Key Features of Kubernetes
Here are a few key features of Kubernetes that make it an indispensable tool for your workplace:
- Storage Orchestration: With Kubernetes, you can automatically mount the storage system of your choice. You can pick from network storage systems like Gluster, NFS, Cinder, Ceph, Flocker, iSCGI; local storage; or public cloud providers such as AWS or GCP.
- Batch Execution: Along with its comprehensive set of services, Kubernetes can also manage your CI and batch workloads, replacing containers that fail, if needed.
- Load Balancing and Service Discovery: With Kubernetes, you no longer need to modify your application to use an unfamiliar service discovery mechanism. Kubernetes provides pods with their IP address along with a single DNS name for a set of pods. Kubernetes can also load balance across them.
- Automatic Rollbacks and Rollouts: Kubernetes gradually rolls out changes to your application or its configuration, while keeping track of application health to make sure that it doesn’t kill all of your instances simultaneously. If something goes haywire, Kubernetes will roll back the change for you.
- Configuration and Secret Management: You can update and deploy secrets and application configuration without rebuilding your image without having to expose the secrets within your stack configuration.
- Horizontal Scaling: Kubernetes allows you to scale your application down and up with a simple command, with a user interface, or automatically based on CPU usage.
Why do you need to run Airflow on Kubernetes?
Ever since its inception, Airflow’s USP has been its flexibility. Airflow is known for offering a wide range of integrations for services ranging from HBase and Spark to services on various other Cloud providers. Airflow also provides easy extensibility via its plug-in network. However, one limitation of the project is that Airflow users are limited to the clients and frameworks that are present on the Airflow worker at the moment of execution. A single organization may have various Airflow workflows ranging from application deployments to Data Science pipelines. This difference in use cases might create issues in dependency management as both teams might leverage vastly different libraries for their workflows.

· · · ·

Required task: Reproduce the part of the Kubernetes text between "- Batch Execution: Along" and "balance across them.", inclusive. Work only from the Kubernetes text above.

Available data:
· · · ·

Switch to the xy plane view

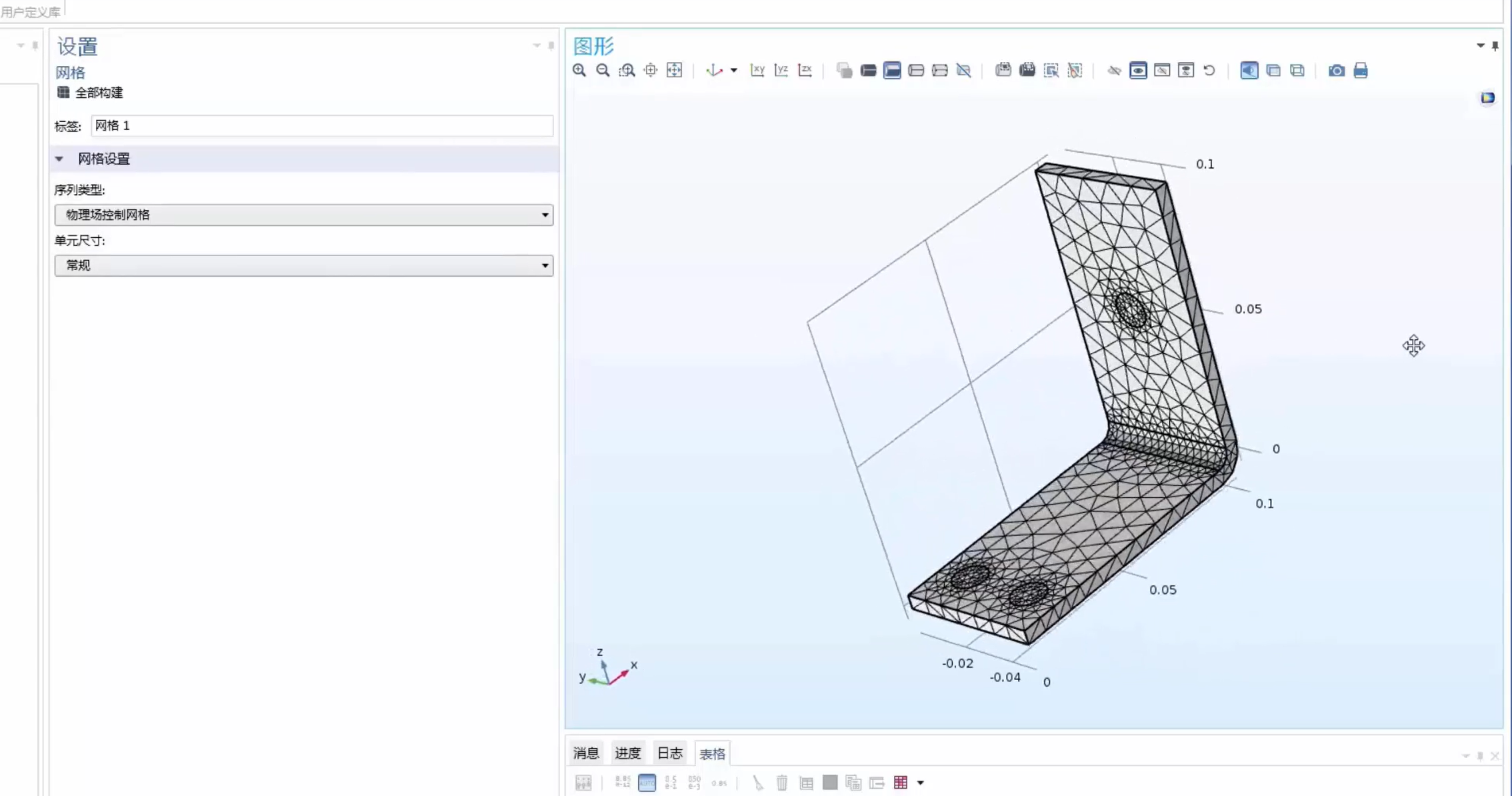[757, 71]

· · · ·

Output below:
- Batch Execution: Along with its comprehensive set of services, Kubernetes can also manage your CI and batch workloads, replacing containers that fail, if needed.
- Load Balancing and Service Discovery: With Kubernetes, you no longer need to modify your application to use an unfamiliar service discovery mechanism. Kubernetes provides pods with their IP address along with a single DNS name for a set of pods. Kubernetes can also load balance across them.